29 May 2013

don't be the reason your kid's teacher drinks

i've had the pleasure of teaching 3rd grade, 8th grade math, intervention/remediation, and special education. while i no longer teach, i can say that the one thing i hated the most across the board was the coddling - from parents, other teachers, and administrators. this is not to say that i didn't love my kids. and what i loved the most was the pride they felt from learning responsibility and hard work so that they could truly enjoy their success. kids are proud of what they earn - not what you hand them. And if you get them out of every little thing they do, and they never have consequences, they will never grow up. period. not only that, they lack self-respect and confidence, and they struggle to make real friends.

teachers work hard. really hard. and they don't do it for the money or the time off, as so many believe. anybody who teaches to have the summers (or track outs) off needs to get their head examined. they teach because they want your child to be the best they can be. they want your child to feel self respect and pride in their work. they are not your nanny. they are not your child's best friend. they are your child's educator.

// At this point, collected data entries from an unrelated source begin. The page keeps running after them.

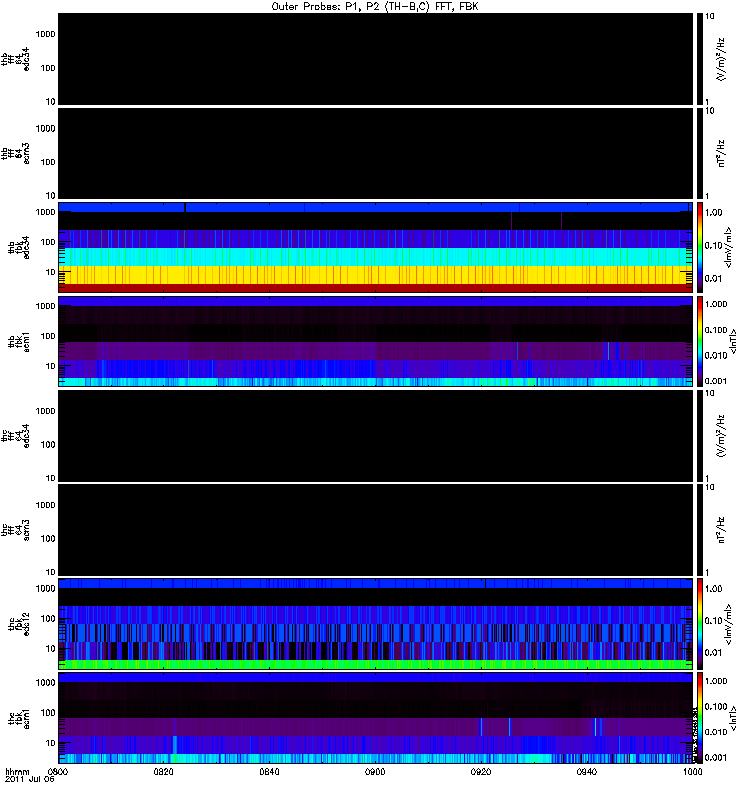Click the rainbow colorbar beside thb fbk scm1

(x=700, y=341)
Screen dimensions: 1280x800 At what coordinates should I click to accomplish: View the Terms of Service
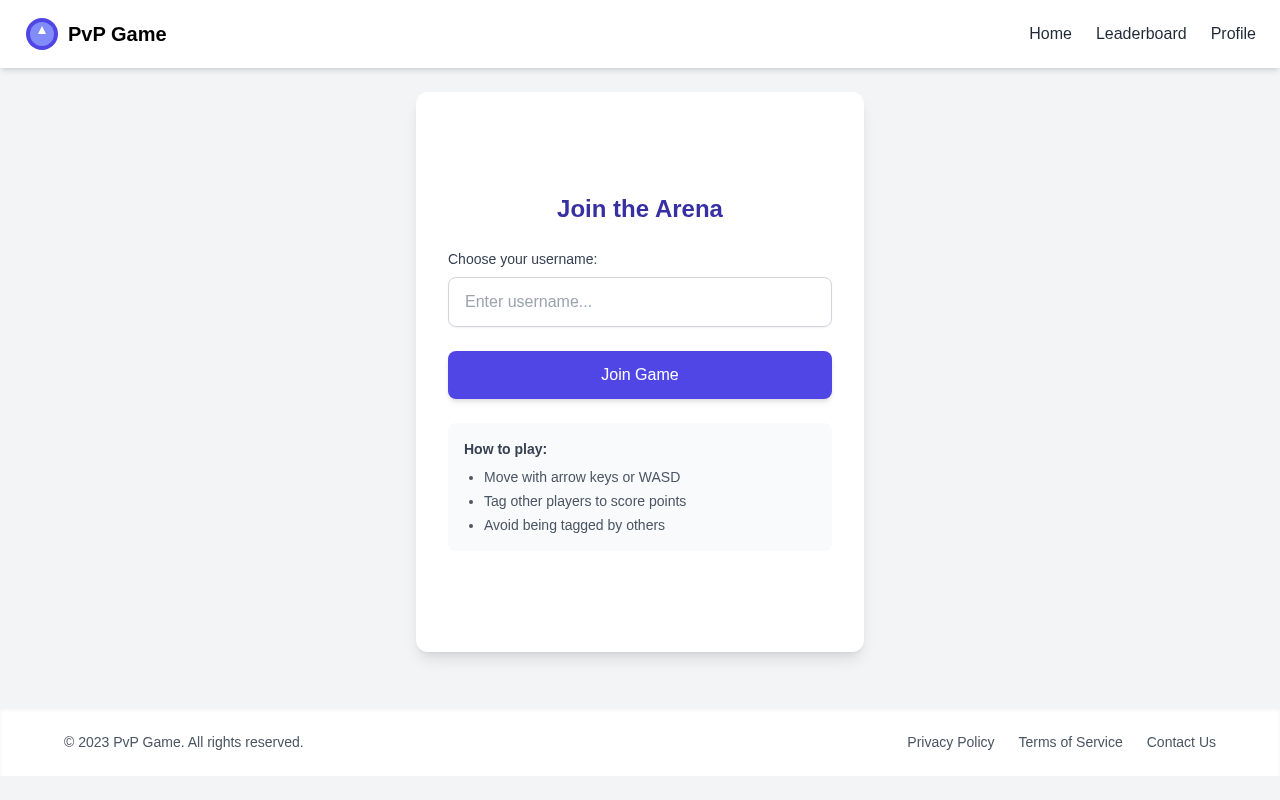1070,742
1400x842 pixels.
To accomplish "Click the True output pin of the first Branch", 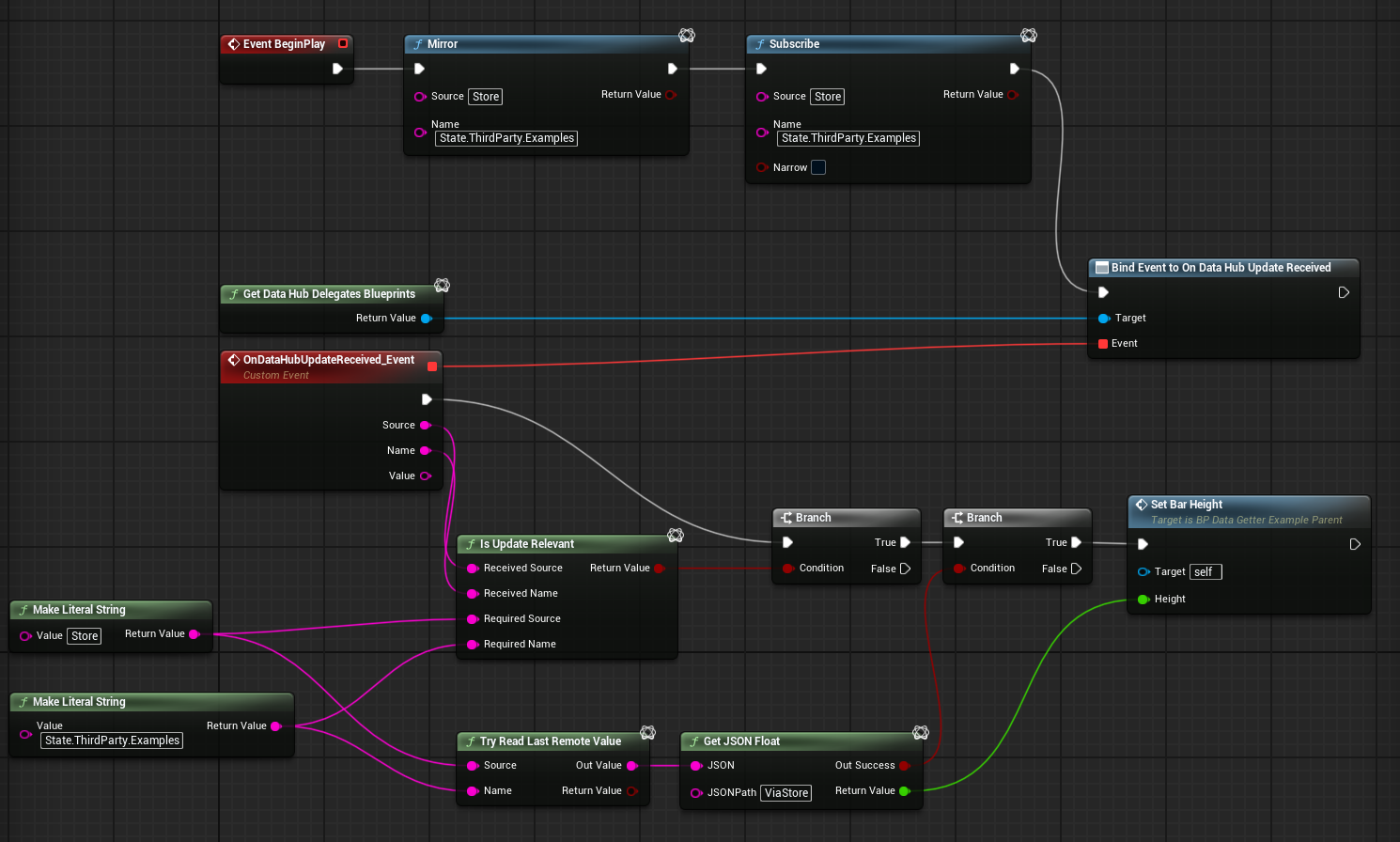I will 905,542.
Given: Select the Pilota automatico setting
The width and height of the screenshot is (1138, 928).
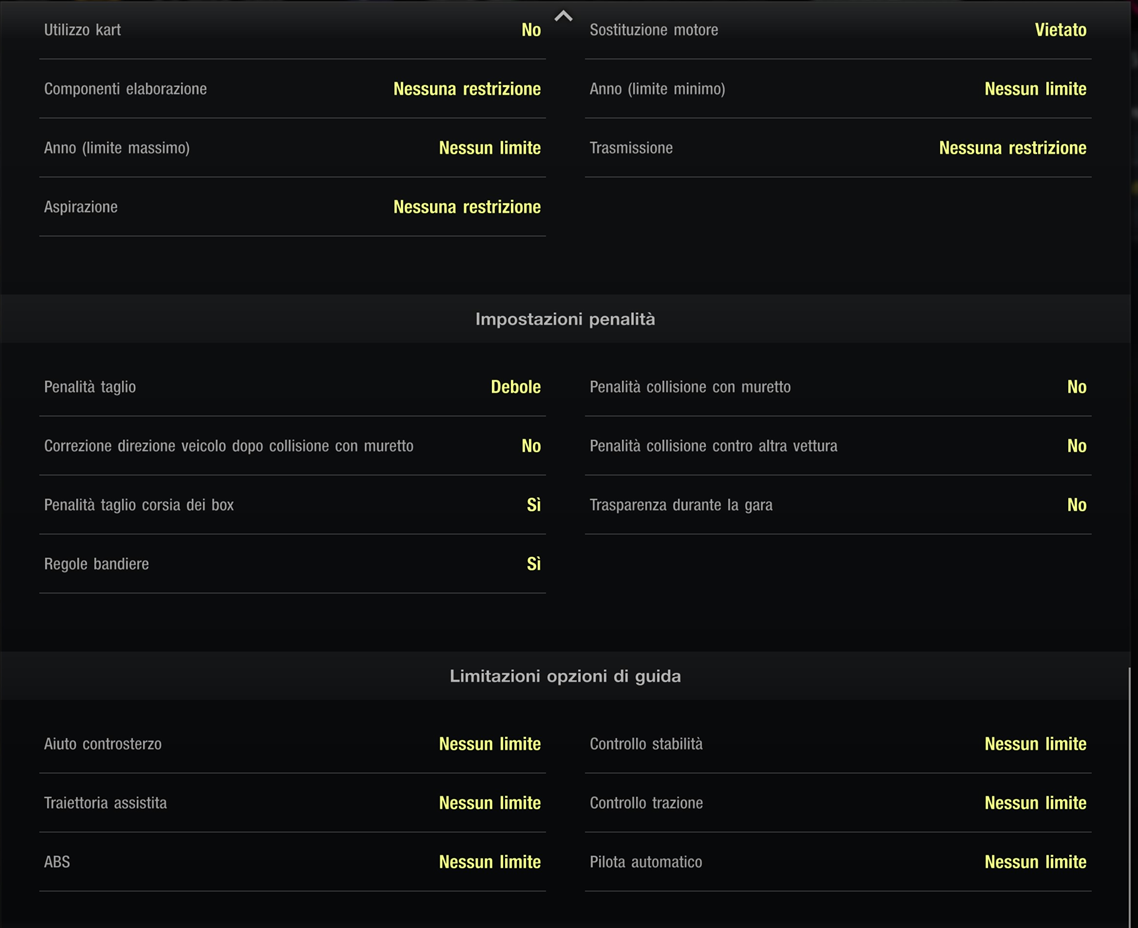Looking at the screenshot, I should click(838, 862).
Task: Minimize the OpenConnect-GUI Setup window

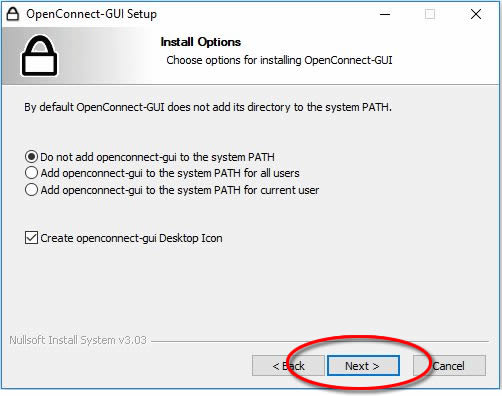Action: pyautogui.click(x=385, y=14)
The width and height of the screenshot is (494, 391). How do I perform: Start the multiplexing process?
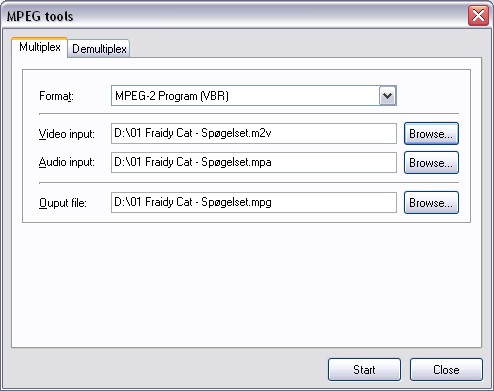364,370

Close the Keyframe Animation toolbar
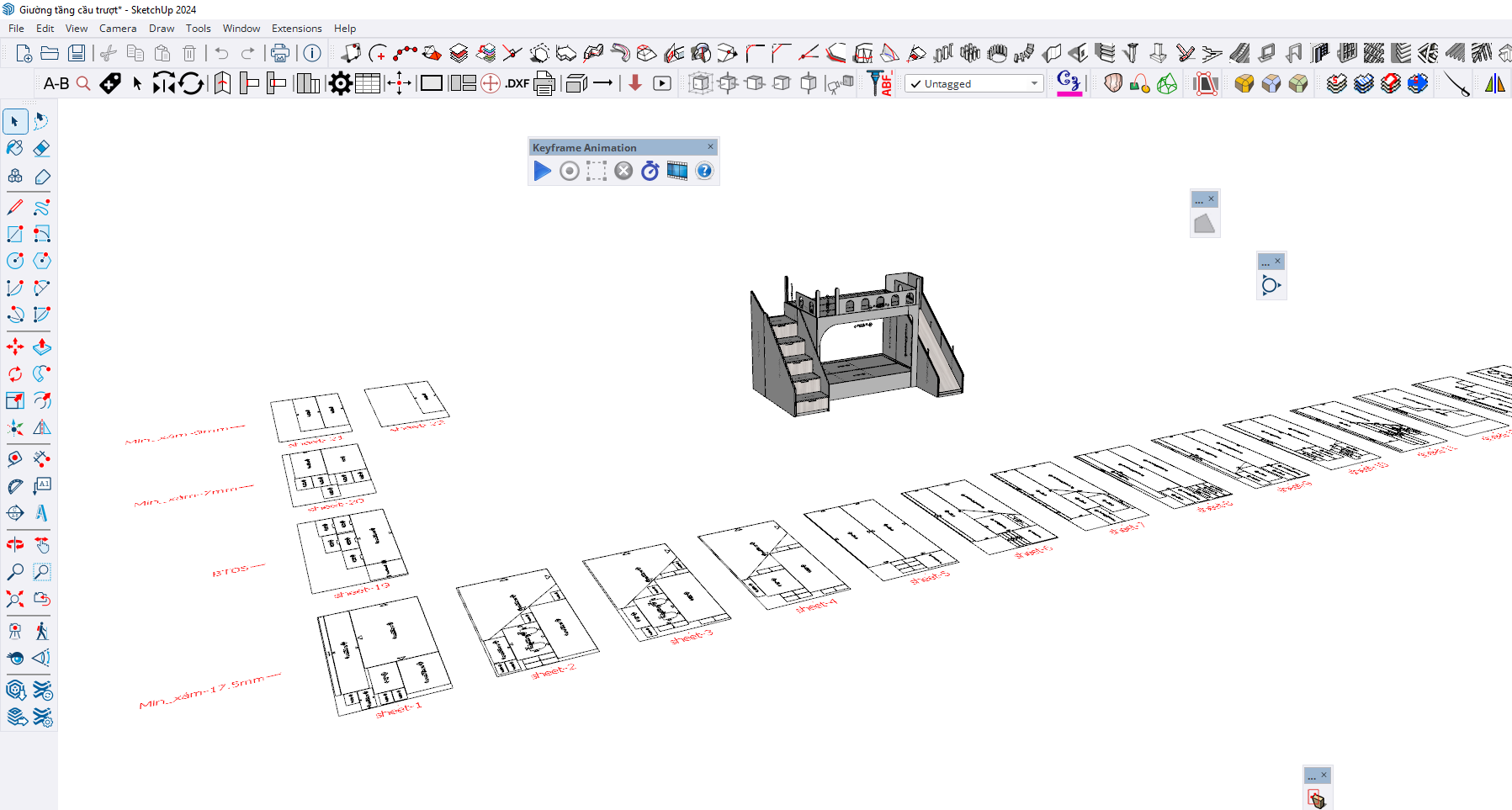point(710,146)
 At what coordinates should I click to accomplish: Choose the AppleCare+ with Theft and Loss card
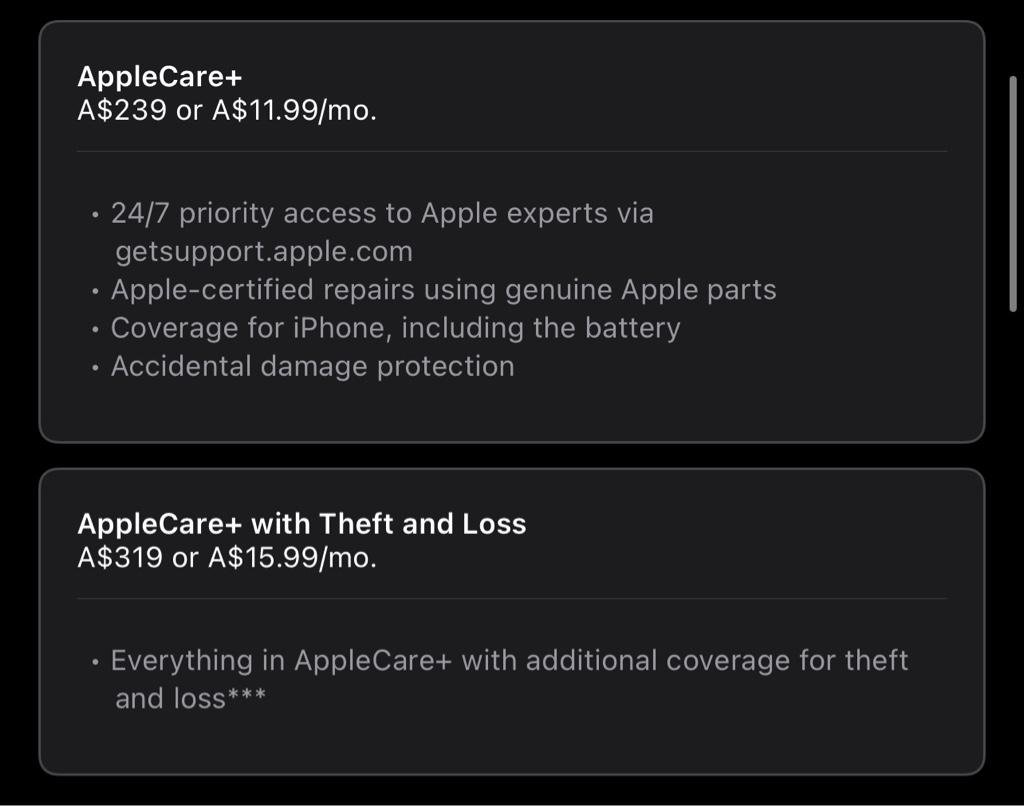click(511, 622)
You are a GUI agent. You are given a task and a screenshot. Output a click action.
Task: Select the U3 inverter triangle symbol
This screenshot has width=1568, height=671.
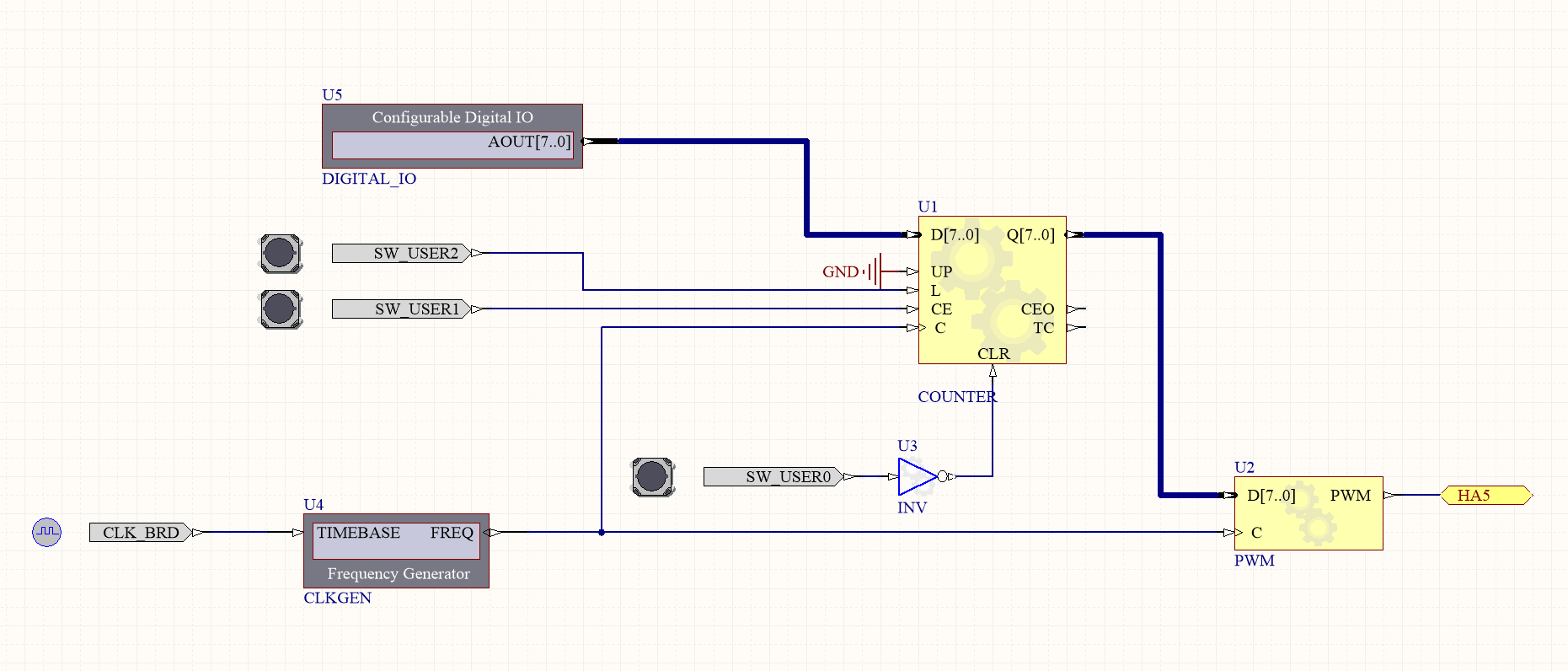click(x=916, y=476)
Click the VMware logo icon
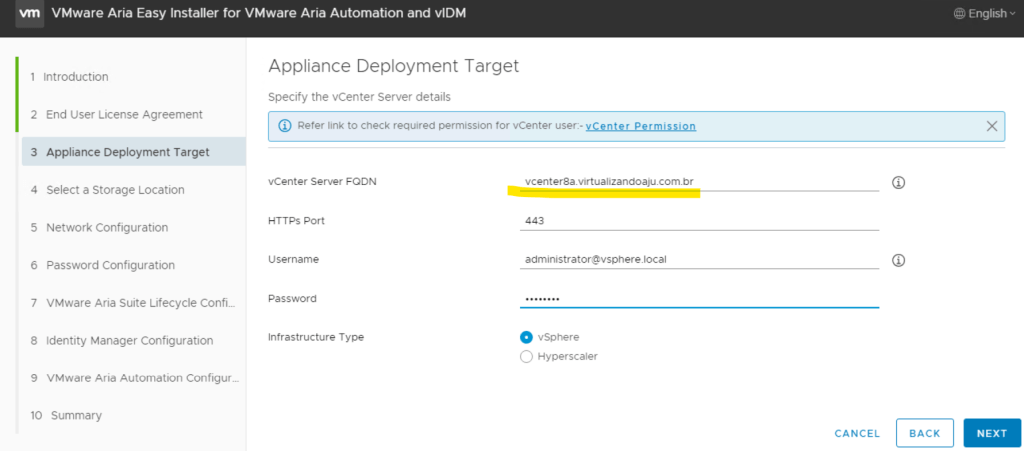The height and width of the screenshot is (451, 1024). 29,13
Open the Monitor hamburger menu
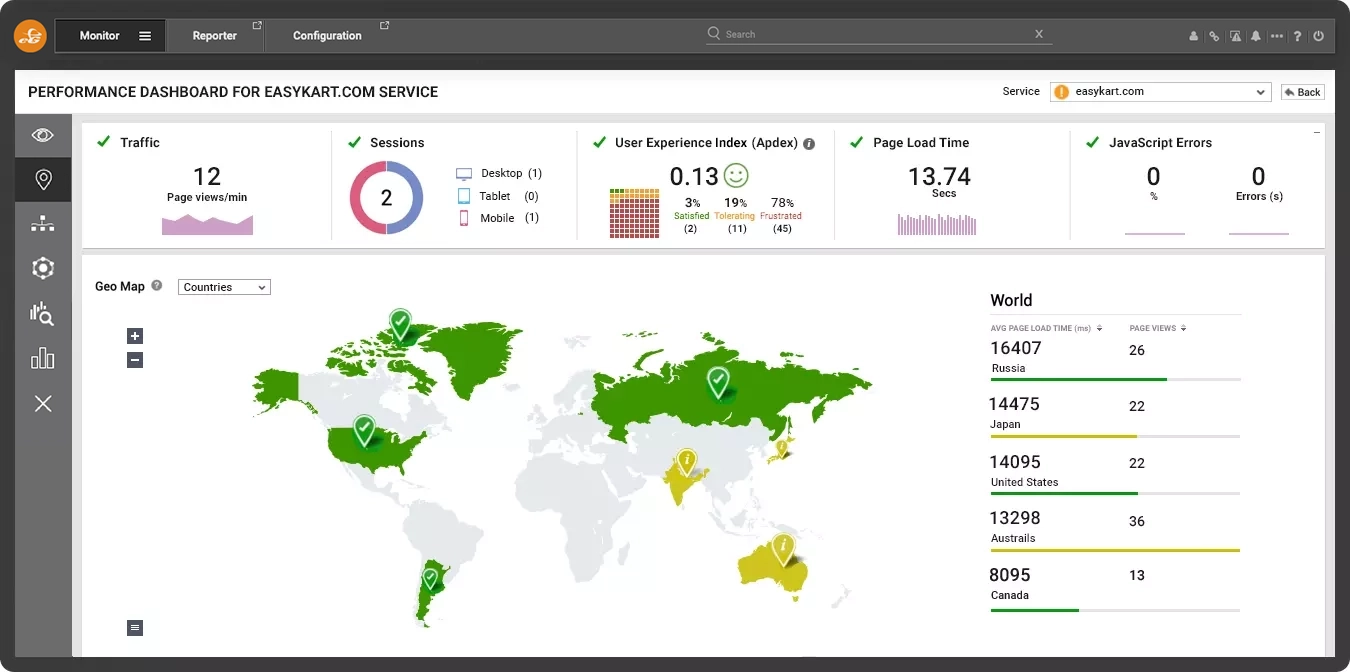The height and width of the screenshot is (672, 1350). coord(145,36)
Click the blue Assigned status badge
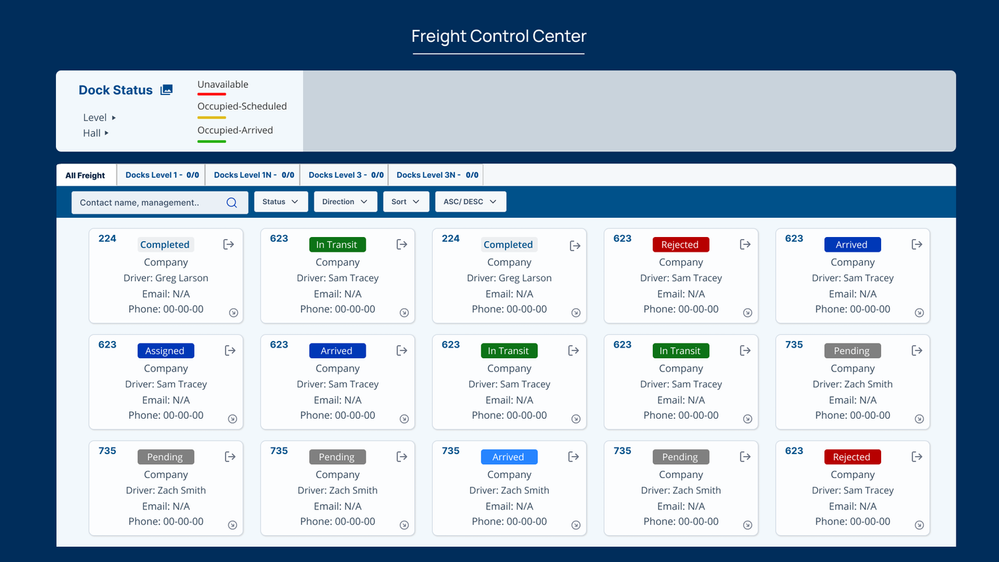 165,351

the more of a pain in the ass you are to your child's teacher, and the more you expect special treatment and breaks for your child, the more drained your child's teacher is and the more distracted she is from doing her job. there are not enough minutes in the day. she barely has time to take a piss or eat her lunch in peace. some teachers don't eat their lunch in peace. some teachers don't eat.
she doesn't have time for unneeded pampering, hovering and drama. the other children in your child's class are just as special and important as yours is.
while it's understandable that your child's well-being is your priority, you need to let them breathe.
 please, for your child's sake - get a damn hobby.

here, some guidelines (mostly written from an elementary perspective):


 1) follow the damn rules - like all the other parents {even if you are a fellow teacher!} ... after all, that is what we are tryin' to teach your kids, remember? No you can't have a conference immediately because you "work" at the school or you are such-and-such on the PTA. contact the teacher and schedule a conference like everybody else. it is also highly frowned upon to sneak down to your child's teacher's room  and watch her teach creep on her ass through the window in her door for twenty minutes. wtf, get a grip. orrr, don't be that chick callin' your child's teacher during class to bitch about something because your child, who 1) broke a rule and 2) can't follow directions - texted you with the phone he ain't supposed to have{!!!} and then you back him up on his pooh pooh ass whining!? the apple doesn't fall far. how the hell did kids survive school before cell phones? if these mamas aren't working, why aren't they out drinkin' a margarita or doing something fun? i need to know!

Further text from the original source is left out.